The British Army currently has 36 "in role" infantry battalions and 9 "in role" armoured regiments.
These units are divided into a mixture of subtypes.
Armoured regiments can be either heavy tank units (effectively armoured horse artillery) or formation reconnaissance units (effectively light cavalry).
Infantry Battalions can be armoured infantry (effectively medium cavalry),mechanised infantry,light role infantry,air assault infantry.
As it takes 5 units to maintain 1 unit deployed it makes sense to have the army's units and formations to be divided into multiples of 5.
These 45 battalions and regiments can be formed into 5 divisions each of 9 infantry battalions or armoured regiments.
A division of 9 battalions can be organised into 2 brigades of 4 battalions with 1 battalion as the divisional reconnaissance unit.
Alternatively the division may have 3 brigades,each of 3 battalions with 1 battalion in each brigade being reconnaissance roled.
In either case the army will have 5 divisions each of 9 battlions and regiments.
An army of 5 divisions should be able to sustain 1 division on operations indefinitely or surge several divisions for short term major warfighting operations.
This supply profile is well matched to the historic demand for British ground forces in wars since 1945.
However,sustaining divisional deployments will require some changes to how overseas non combat postings are dealt with with regard to harmony guidelines.
Currently the British army has role specific brigades such as 16 Air Assault Brigade and 7th armoured Brigade but is lacking in role specific divisions.
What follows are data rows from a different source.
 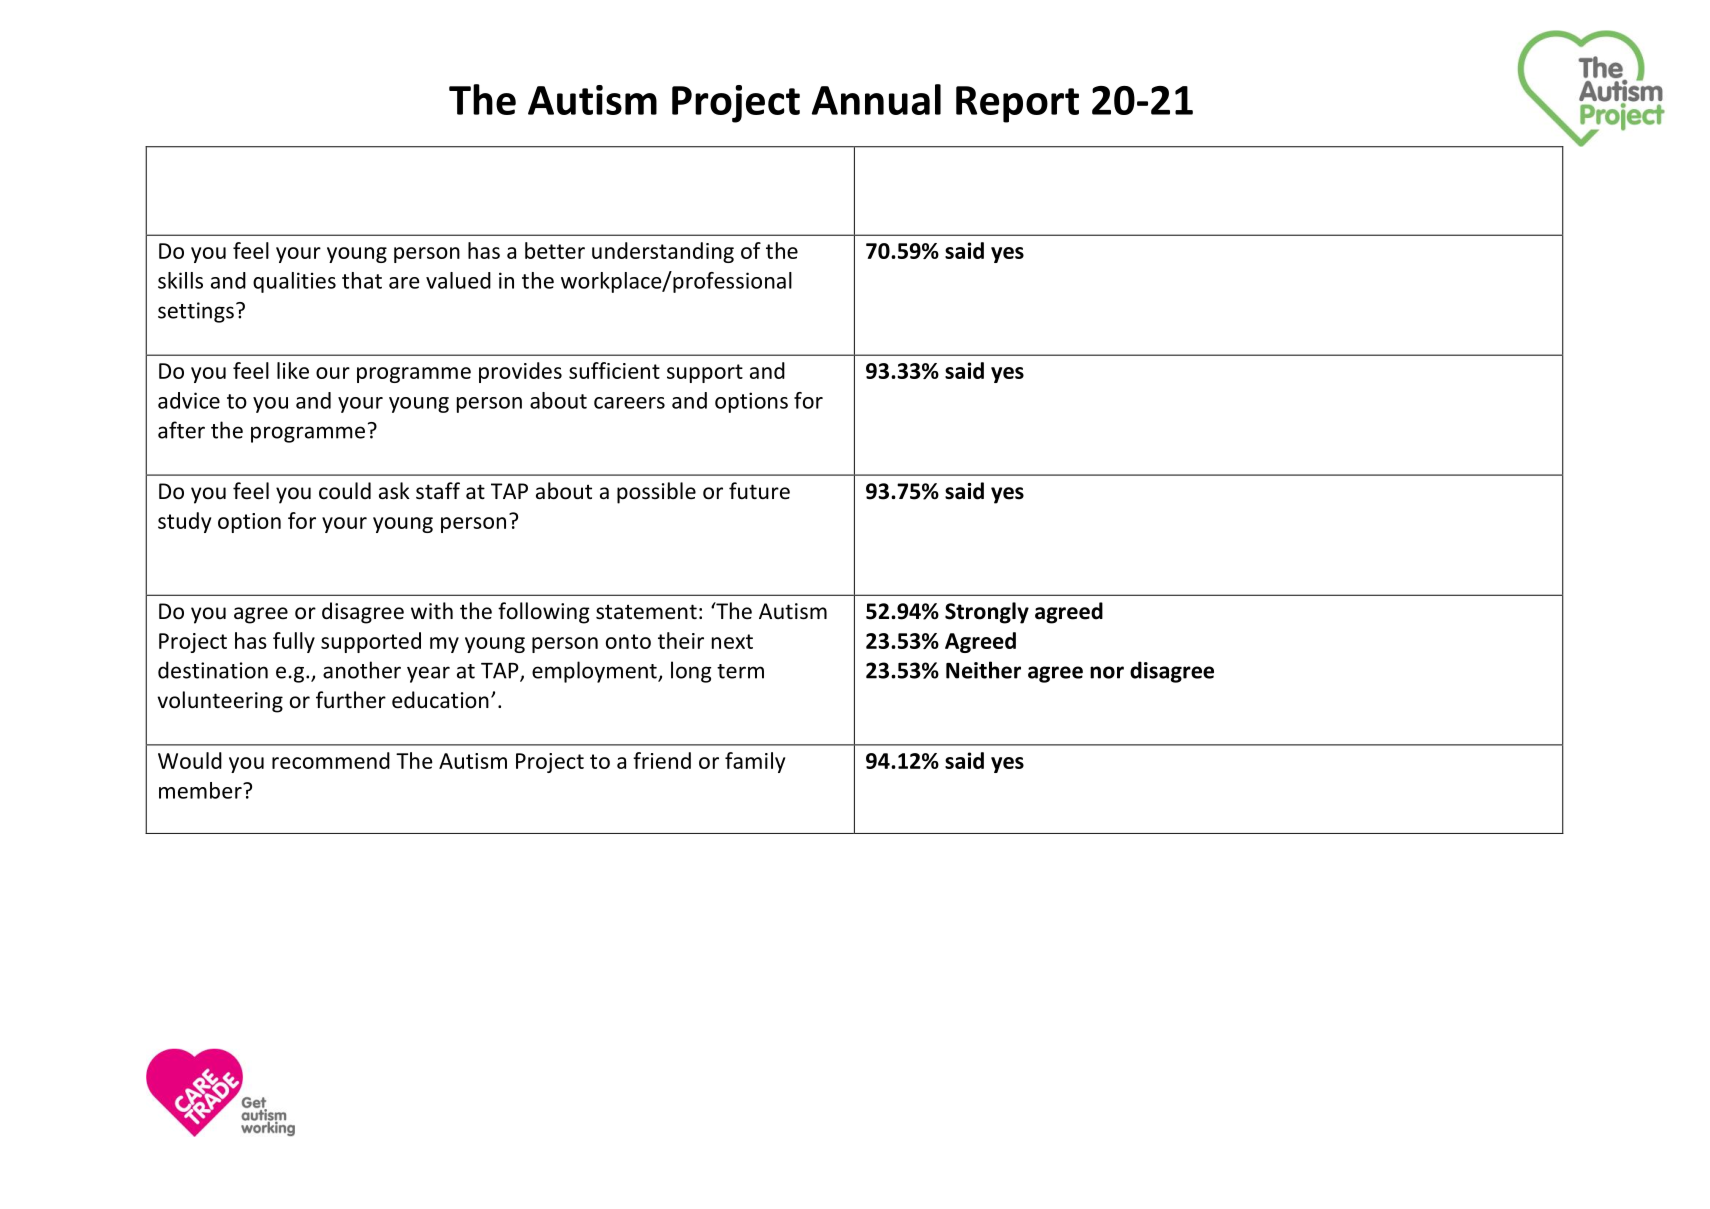 What do you see at coordinates (331, 760) in the screenshot?
I see `recommend` at bounding box center [331, 760].
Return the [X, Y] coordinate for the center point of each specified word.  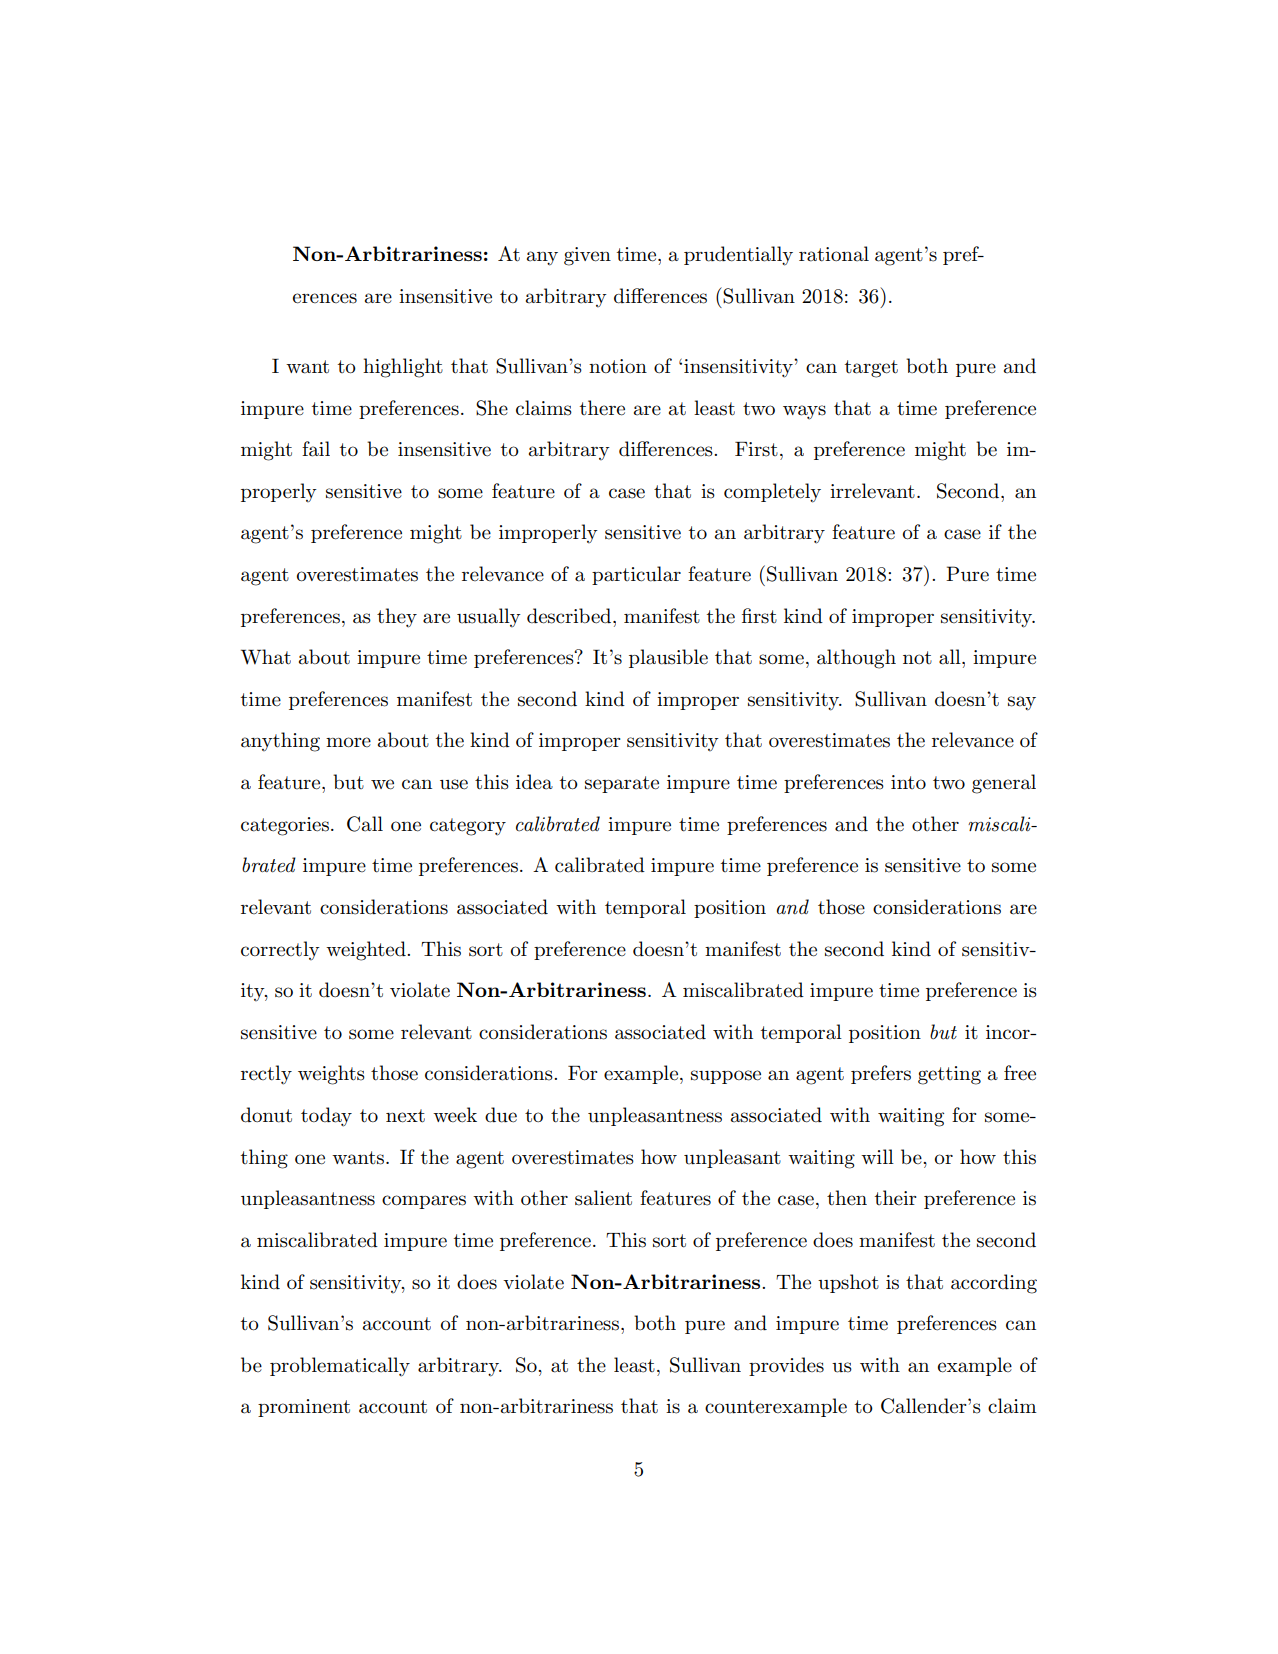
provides [786, 1366]
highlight [403, 368]
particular [636, 575]
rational [834, 254]
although [856, 659]
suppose [726, 1077]
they [397, 618]
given [587, 256]
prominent [304, 1408]
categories [285, 826]
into [908, 782]
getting [949, 1075]
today [326, 1117]
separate [622, 784]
This is despite having sufficient assets to maintain such formations.
Consequently the capabilities of the different types of unit within the army cannot be exploited to the full.
A particular situation might best be dealt with by the deployment of a light infantry/air assault division,for example:Kosovo 1999;Afghanistan 2001;Northern Iraq 2003.
The British Army has sufficient light infantry units to deploy such a division but it does not have suitable lightweight divisional support assets as its divisions are effectively general purpose structures.
Similarly there may be situations which require an all heavy armoured division,such as the liberation of Kuwait in 1991,or an all medium division.
This deficiency may be corrected by reorganising units into type specific divisions.
The 9 in role regular Royal Armoured Corps regiments may be formed into a single armoured heavy cavalry division.
A single light air assault division may be formed from 9 light infantry battalions.
The remainder of the infantry may be formed into 3 medium infantry divisions of 9 infantry battalions each.
These divisions may be mixed at all levels as the situation requires but their role specific divisional assets permit the deployment of homogenous formations when needed.
At present divisions are made up of 2 types of armoured regiments (tank and formation reconnaissance) and 4 types of infantry battalion (armoured,mechanised,light role,air assault).
The divisional reorganisation suggested above requires only 3 types of unit:armoured heavy cavalry;medium infantry and light air assault infantry.
With all armoured formation reconnaissance regiments being consolidated within the heavy cavalry division,there is a need to equip them with heavier vehicles more suitable for the higher threat density they will operate in,such as the Warrior.
Within the infantry division the formation reconnaissance role will be taken over by reconnaissance roled infantry battalions equipped with the same vehicles as the division they are supporting.
This completely eliminates the need for any role specific "reconnaissance vehicle",such as the Future Rapid Effects System Specialist Vehicle (F.R.E.S. S.V.).
It also ensures that each type of division has a reconnaissance capability best suited to the level of threat density and terrain density it is most likely to encounter which is not possible with the present homogenous light cavalry formation reconnaissance regiments.
The following new vehicles would be required in the long term to equip the three new division types:
A new heavy cavalry vehicle to replace Warrior and Challenger II in the heavy cavalry division.
A new medium armoured personnel carrier to replace the FV432 Bulldog (Nee Trojan),Scorpion series and others in the medium infantry divisions.
A helicopter portable,front engined 4 and 6 wheeled vehicle to replace Landrover,Pinzgauer,Supacat H.M.T.,Panther and M.A.N. HX within the light infantry division.
In the interim the armoured cavalry regiments in the heavy cavalry division would be equipped with Warrior and Challenger II vehicles pending development of a new heavy cavalry vehicle built around an internal footprint shared with the medium infantry carrier.
The medium infantry battalions in the medium division would be equipped with a mixture of FV432 Bulldog (Nee Trojan),Scorpion series,Mastiff and others pending the arrival of the new medium armoured personnel carrier with a shallow vee hull,non hull penetrating Horstman Hydrogas suspension and capacity for up to 2 pallets or 8 dismounts in addition to a 2 man crew.
The light infantry units in the air assault division would be equipped with Landrover,Pinzgauer and Supacat H.M.T. pending the arrival of new front engined 4 and 6 wheeled helicopter portable vehicles,the latter with the same internal capacity as the medium infantry's armoured personnel carrier.